Os haitianos frequentemente invocam a bondade de Deus, e um sentimento de esperança na vida social realmente existe. As cooperativas de alimentos nas regiões do noroeste haitiano e de Artibonite, por exemplo, têm conseguido, desde a década de 1990, cultivar e colher juntando recursos expressamente porque o Estado não forneceu aos agricultores coisas básicas como terra ou sementes.
A questão dos alimentos e da fome no Haiti tem uma distinta "conotação política, porque o governo não está presente e não tem um sistema para fornecer crédito agrícola aos agricultores", disse o organizador de cooperativas Cher-Frere Fortune. Um Estado operante e que funciona – "um Estado estruturado" – deveria ser capaz de "levar os serviços às áreas onde as pessoas vivem", disse. O governo haitiano não tem sido capaz de fazer isso, acrescentou.

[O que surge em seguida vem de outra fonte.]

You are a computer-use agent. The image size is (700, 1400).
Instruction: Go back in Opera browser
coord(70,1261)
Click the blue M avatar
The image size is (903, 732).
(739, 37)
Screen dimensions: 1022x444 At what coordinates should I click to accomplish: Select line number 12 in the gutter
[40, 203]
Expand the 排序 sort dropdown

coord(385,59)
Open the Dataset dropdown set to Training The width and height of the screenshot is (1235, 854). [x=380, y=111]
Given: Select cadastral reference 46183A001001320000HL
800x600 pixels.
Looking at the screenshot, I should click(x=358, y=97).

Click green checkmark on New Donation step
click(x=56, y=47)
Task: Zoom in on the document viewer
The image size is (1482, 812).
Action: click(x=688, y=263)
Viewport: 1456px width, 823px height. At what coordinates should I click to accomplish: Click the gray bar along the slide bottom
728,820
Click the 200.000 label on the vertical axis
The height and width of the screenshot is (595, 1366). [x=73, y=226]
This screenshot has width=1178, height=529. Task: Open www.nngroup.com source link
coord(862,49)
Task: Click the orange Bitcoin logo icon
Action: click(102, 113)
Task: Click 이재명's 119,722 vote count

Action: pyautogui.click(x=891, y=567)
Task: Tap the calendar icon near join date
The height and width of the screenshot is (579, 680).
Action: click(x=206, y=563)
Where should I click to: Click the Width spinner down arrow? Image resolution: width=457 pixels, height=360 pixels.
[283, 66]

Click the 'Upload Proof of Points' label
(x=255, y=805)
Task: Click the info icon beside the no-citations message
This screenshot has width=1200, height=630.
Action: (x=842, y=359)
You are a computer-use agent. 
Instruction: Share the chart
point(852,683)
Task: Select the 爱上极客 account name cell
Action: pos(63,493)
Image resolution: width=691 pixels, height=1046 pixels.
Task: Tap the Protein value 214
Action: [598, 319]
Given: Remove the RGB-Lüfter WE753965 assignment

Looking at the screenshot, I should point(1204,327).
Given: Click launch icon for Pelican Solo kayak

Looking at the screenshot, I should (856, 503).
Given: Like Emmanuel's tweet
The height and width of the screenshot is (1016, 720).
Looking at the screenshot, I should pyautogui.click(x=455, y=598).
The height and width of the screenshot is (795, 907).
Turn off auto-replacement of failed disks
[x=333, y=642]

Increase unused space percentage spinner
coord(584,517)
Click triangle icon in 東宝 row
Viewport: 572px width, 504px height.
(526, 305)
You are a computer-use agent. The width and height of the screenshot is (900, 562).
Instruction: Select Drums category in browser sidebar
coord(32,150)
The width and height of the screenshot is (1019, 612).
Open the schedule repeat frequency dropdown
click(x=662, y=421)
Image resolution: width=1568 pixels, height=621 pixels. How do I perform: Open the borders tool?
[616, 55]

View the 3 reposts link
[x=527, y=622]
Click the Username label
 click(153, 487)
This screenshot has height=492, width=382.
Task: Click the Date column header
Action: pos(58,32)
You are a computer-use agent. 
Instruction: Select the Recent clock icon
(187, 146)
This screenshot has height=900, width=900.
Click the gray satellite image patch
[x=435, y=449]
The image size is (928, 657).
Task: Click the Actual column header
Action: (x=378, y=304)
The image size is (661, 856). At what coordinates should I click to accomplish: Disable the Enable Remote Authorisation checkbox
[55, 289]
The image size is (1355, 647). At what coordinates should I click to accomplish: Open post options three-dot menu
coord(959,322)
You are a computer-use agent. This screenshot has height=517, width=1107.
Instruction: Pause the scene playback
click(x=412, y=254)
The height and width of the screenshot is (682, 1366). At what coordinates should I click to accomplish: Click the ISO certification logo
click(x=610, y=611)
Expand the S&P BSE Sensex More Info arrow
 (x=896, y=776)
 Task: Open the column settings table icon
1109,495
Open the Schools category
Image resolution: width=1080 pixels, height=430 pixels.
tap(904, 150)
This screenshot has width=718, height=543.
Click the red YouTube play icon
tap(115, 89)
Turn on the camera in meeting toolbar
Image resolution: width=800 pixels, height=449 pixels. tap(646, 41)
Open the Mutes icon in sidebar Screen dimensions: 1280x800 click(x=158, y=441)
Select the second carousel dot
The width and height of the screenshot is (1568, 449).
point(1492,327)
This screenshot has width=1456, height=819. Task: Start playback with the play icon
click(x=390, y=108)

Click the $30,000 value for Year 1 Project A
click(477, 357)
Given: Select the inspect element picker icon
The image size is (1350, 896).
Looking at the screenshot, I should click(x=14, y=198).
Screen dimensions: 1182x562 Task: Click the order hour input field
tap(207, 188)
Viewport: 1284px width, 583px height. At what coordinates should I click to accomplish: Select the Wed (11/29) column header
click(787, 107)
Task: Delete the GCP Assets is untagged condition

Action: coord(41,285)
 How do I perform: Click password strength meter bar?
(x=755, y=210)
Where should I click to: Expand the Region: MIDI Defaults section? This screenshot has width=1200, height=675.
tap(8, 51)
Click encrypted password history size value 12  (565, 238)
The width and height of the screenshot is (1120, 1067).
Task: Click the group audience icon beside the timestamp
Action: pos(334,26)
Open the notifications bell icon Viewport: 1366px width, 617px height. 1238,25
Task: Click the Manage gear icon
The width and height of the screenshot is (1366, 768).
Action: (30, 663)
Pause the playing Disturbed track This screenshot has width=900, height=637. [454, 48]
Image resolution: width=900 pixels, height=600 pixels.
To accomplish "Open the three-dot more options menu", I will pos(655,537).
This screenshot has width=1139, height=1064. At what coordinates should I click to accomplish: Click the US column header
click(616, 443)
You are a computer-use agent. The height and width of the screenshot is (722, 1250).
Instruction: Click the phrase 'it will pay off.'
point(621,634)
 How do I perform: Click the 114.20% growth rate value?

Compromisso real ou promessa vazia?
Em seu discurso inaugural, Martelly abordou a questão dos problemas rurais e da dependência quase paralisante do Haiti em Porto Príncipe, dizendo que não é só a capital atingida pelo terremoto que "deve ser reconstruída, é todo o país que precisa ser construído, reconstruído... reflorestado, ser desenvolvido". O novo presidente ainda disse especificamente que sementes devem ser disponibilizadas aos agricultores.
Isso representa um compromisso real ou é apenas mais uma promessa política vazia? Fortune, assim como diversos outros na casa dos seus 40 anos que trabalham para as agências de ajuda humanitária no Haiti, têm uma abordagem bastante fria com relação Martelly, ainda conhecido pelo seu nome artístico de "Sweet Micky".
Enquanto Fortune e outros admiram o novo presidente por ter conquistado a política haitiana com uma plataforma populista de mudanças durante as recentes eleições nacionais, eles também tiveram muitos desapontamentos políticos em suas vidas para abraçar Martelly plenamente.
"Um dos problemas que temos no Haiti – e temo por causa disso pelo presidente Micky – é que os presidentes tentam mudar o sistema, mas é o sistema que os muda", disse Polycarpe Joseph, um leigo de formação jesuíta e líder católico do Centro Ecumênico para a Paz e a Justiça, centro educacional de Porto Príncipe que promove o programa de formação para as jovens restavek.
"Veja o [ex-presidente Jean-Bertrand] Aristide", disse Joseph. "O sistema o devorou. É a forma que o sistema está construído. Suas mãos estão amarradas".
Talvez sim. Mas em uma clínica de cólera católica na área de Wharf Jeremie na Cité Soleil – uma das mais áreas complicadas da capital haitiana – parece haver uma esperança comedida para o novo presidente, especialmente entre aqueles que uma vez apoiaram Aristide.
"Aristide foi o único presidente que se preocupou com os pobres", disse a vendedora Doudeline Surena, 45 anos. "Não sei se ele [Martelly] vai ser assim. Mas certamente eu espero isso".